TACOMA — Only a handful of aerosol artists were spraying at the Graffiti Garages early Sunday afternoon, and beginning next month there will be none.

Sanctioned by the city and the building owners since 2008, and known to an elite cadre of underground “aerosolists” before then, the parking garage complex on lower Broadway in downtown Tacoma between South Seventh and South Ninth streets had become known as a Sunday gathering space.

No more.

A notice attached to a post told the story: “We feel that we have no choice but to restrict the site to its original use as a commercial parking garage.”

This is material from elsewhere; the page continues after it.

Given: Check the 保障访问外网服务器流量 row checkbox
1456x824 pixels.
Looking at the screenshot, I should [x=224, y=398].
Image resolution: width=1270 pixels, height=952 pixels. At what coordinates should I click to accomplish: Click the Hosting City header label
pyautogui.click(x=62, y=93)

“I really like it. It’s kind of a bummer it’s being closed down,” said Derek Robertson, 20, a visiting painter from Minnesota.

The walls of the three garages are 12 feet high, the garages themselves more than 100 feet deep. The ceilings are dotted with black mold, and those walls are filled with layers of years of art — painted, then painted over, then painted over again and again.

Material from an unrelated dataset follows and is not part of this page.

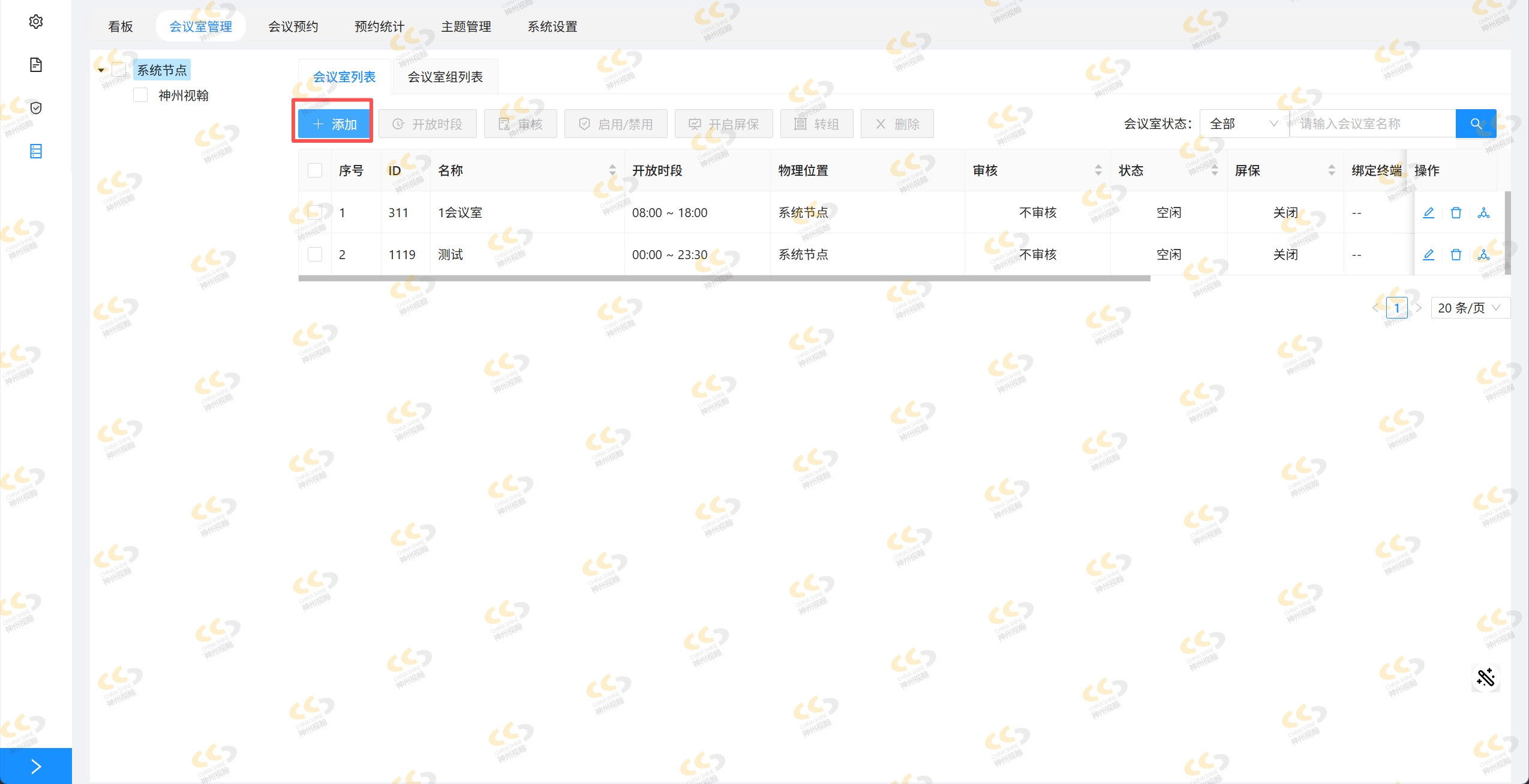Click the blue search magnifier button
Image resolution: width=1529 pixels, height=784 pixels.
click(x=1476, y=124)
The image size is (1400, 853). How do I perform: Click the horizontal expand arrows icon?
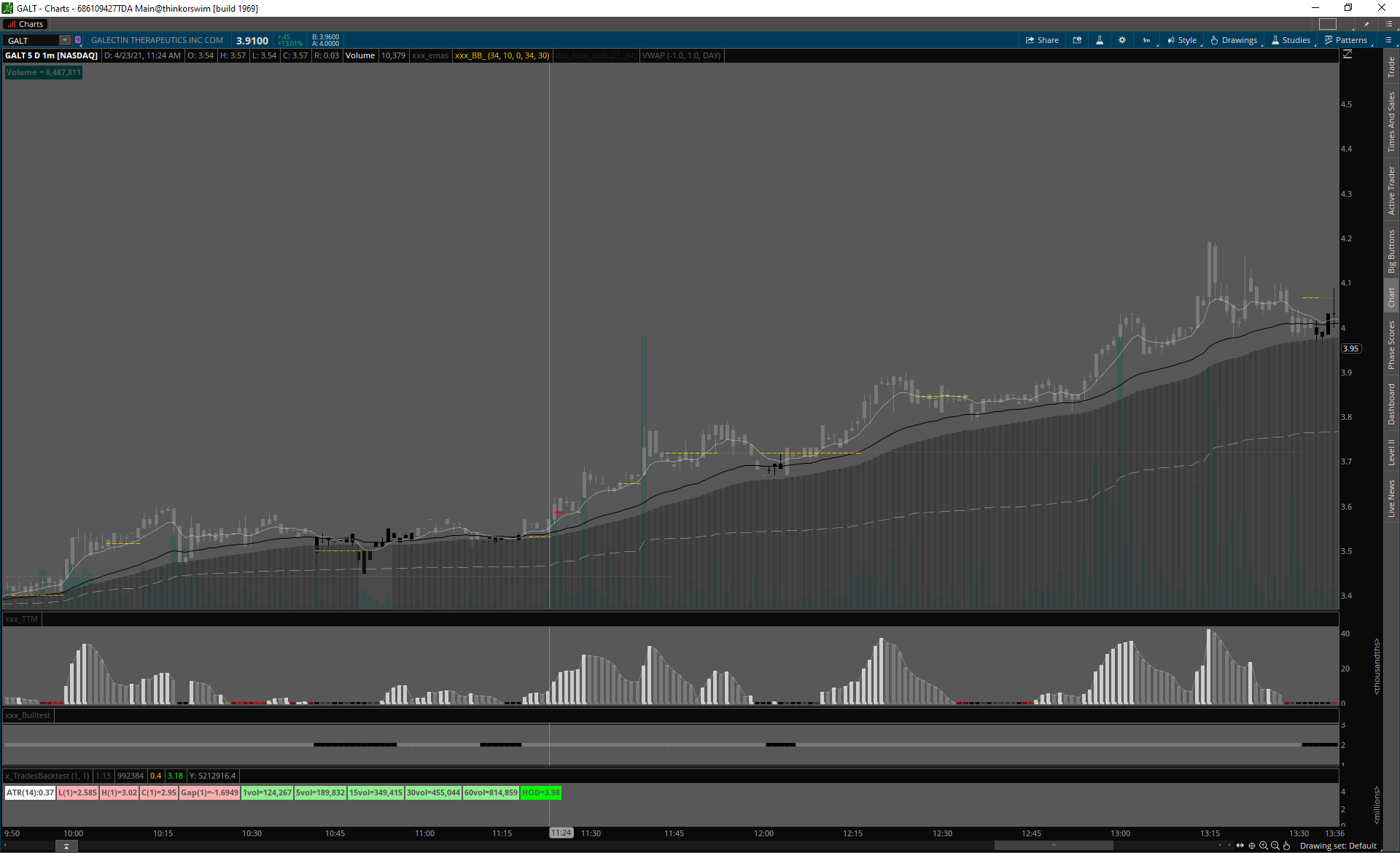tap(1240, 846)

Some images are pictorial: A face, 8 feet tall, black-and-white beside a snippet from Shelley’s “Ozymandias”: “Of that colossal wreck, boundless and bare.”

There are ducks depicted, plus Dilbert and Don Knotts, Krazy Kats and a sultry, bare-bottomed mouse. Some images, most images, comprise the arcane: fat letters, words from the language of aerosol art, initials, KAC, A3, DMS.

Colors abound, rainbows on acid, geometry gone wild.

Wind cuts through the chicken wire that covers the openings where glass windows once stood.

“I’ve been painting since this place was opened,” said an aerosolist named Travis, who preferred not to offer his last name.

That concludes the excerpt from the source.